**Exercise aim**.
Please give back each line below unchanged; none of the pictures should appear.

[[ Source material, beginning ]]

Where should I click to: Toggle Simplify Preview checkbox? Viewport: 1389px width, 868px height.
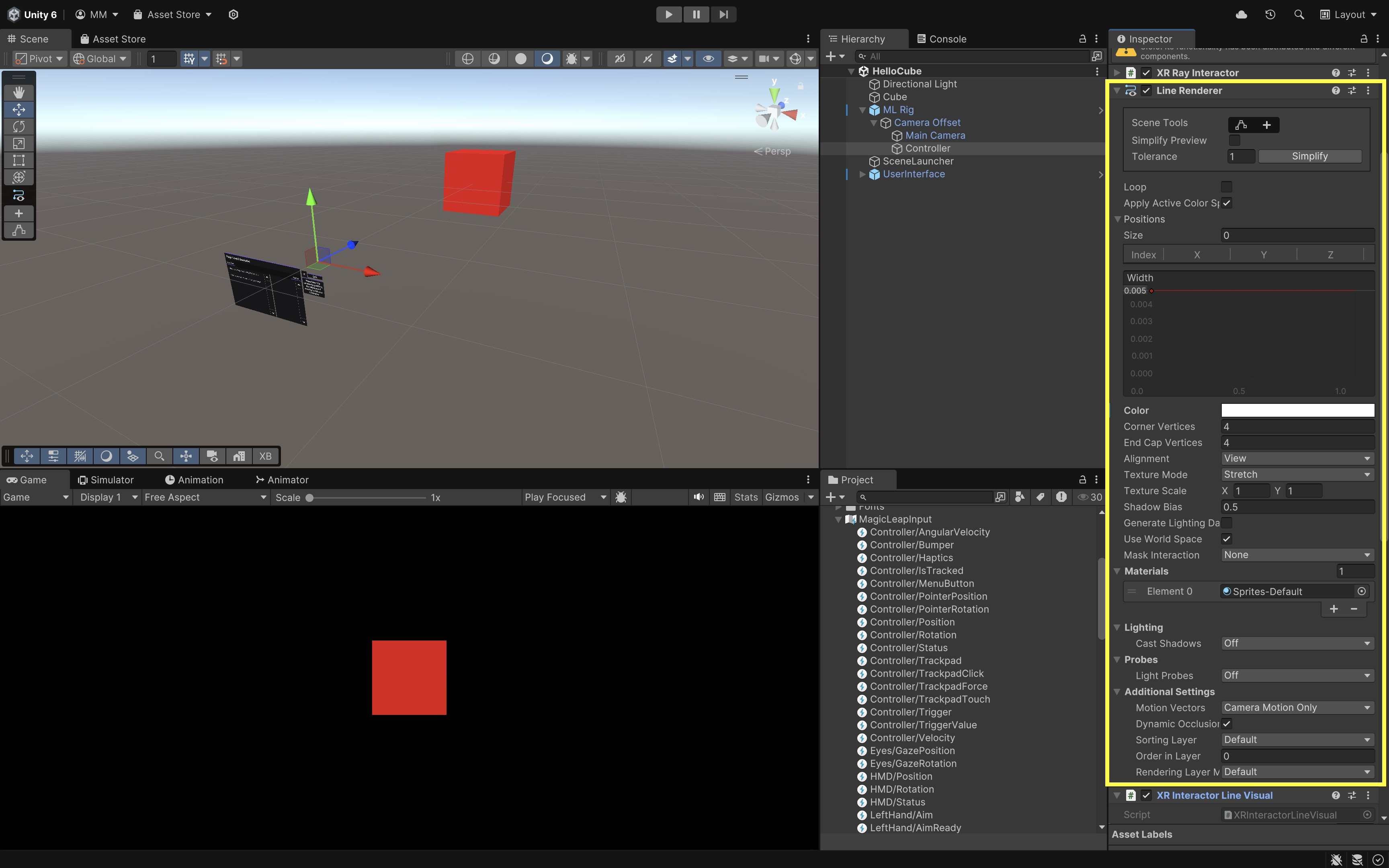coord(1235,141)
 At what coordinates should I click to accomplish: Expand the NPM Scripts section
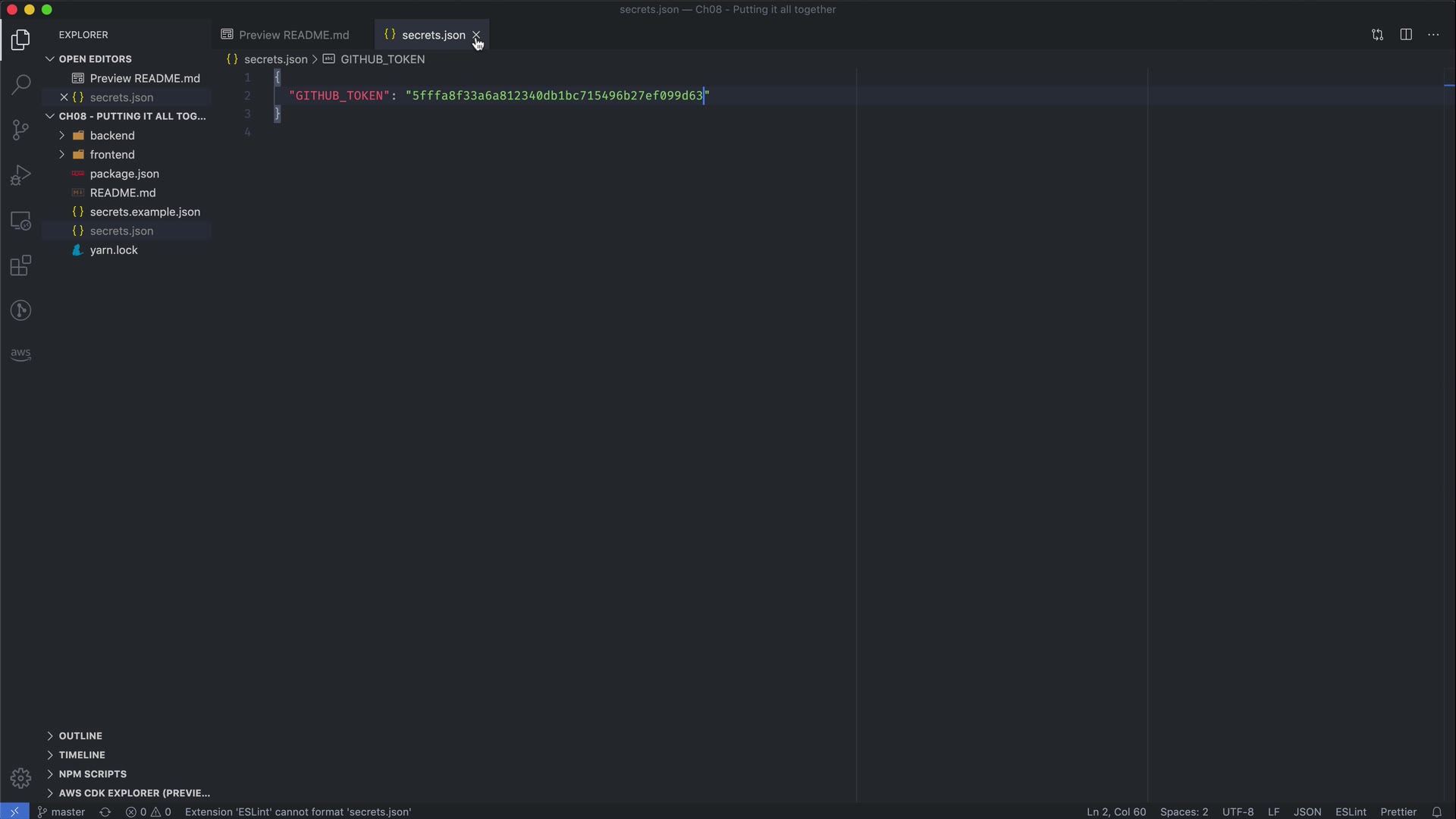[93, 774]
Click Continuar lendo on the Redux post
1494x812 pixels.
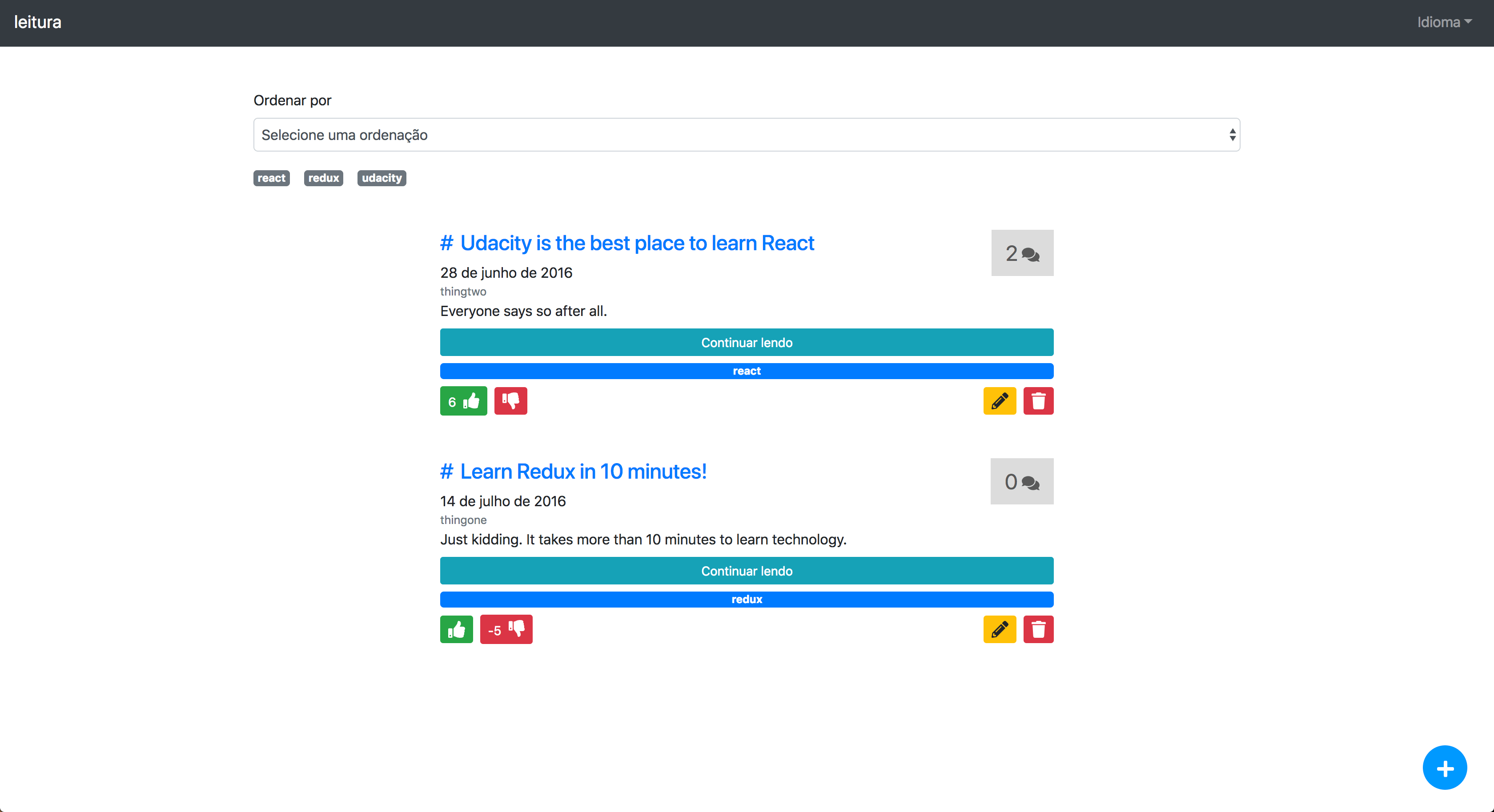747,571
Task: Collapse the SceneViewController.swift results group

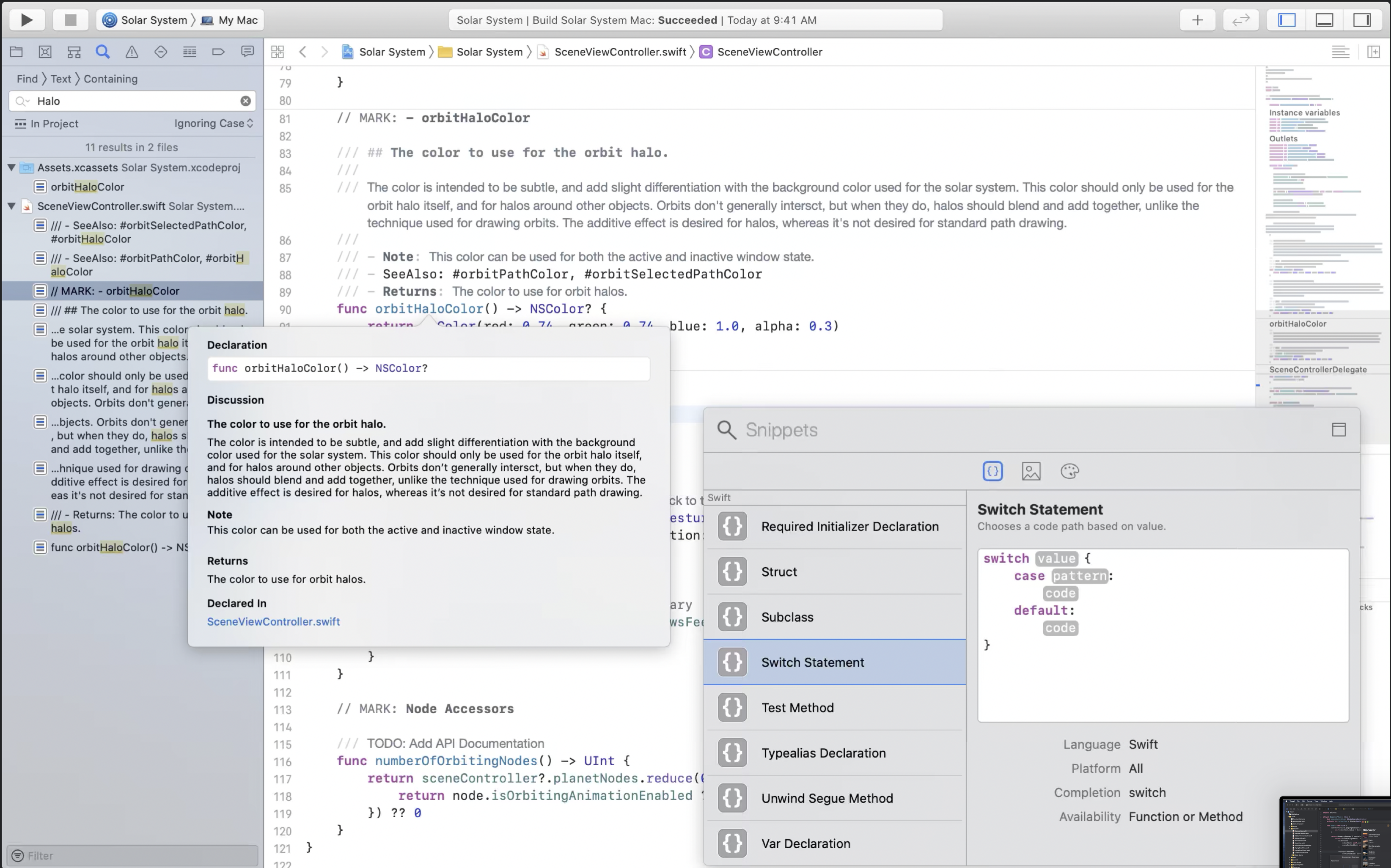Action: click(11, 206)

[[ Source material, end ]]

**Answer box**.
Where should I click to: Toggle Simplify Preview checkbox? Viewport: 1389px width, 868px height.
coord(1235,141)
 At what coordinates should I click to accomplish: Expand the NPM Scripts section
[93, 774]
Click Continuar lendo on the Redux post
1494x812 pixels.
747,571
Task: Collapse the SceneViewController.swift results group

Action: click(11, 206)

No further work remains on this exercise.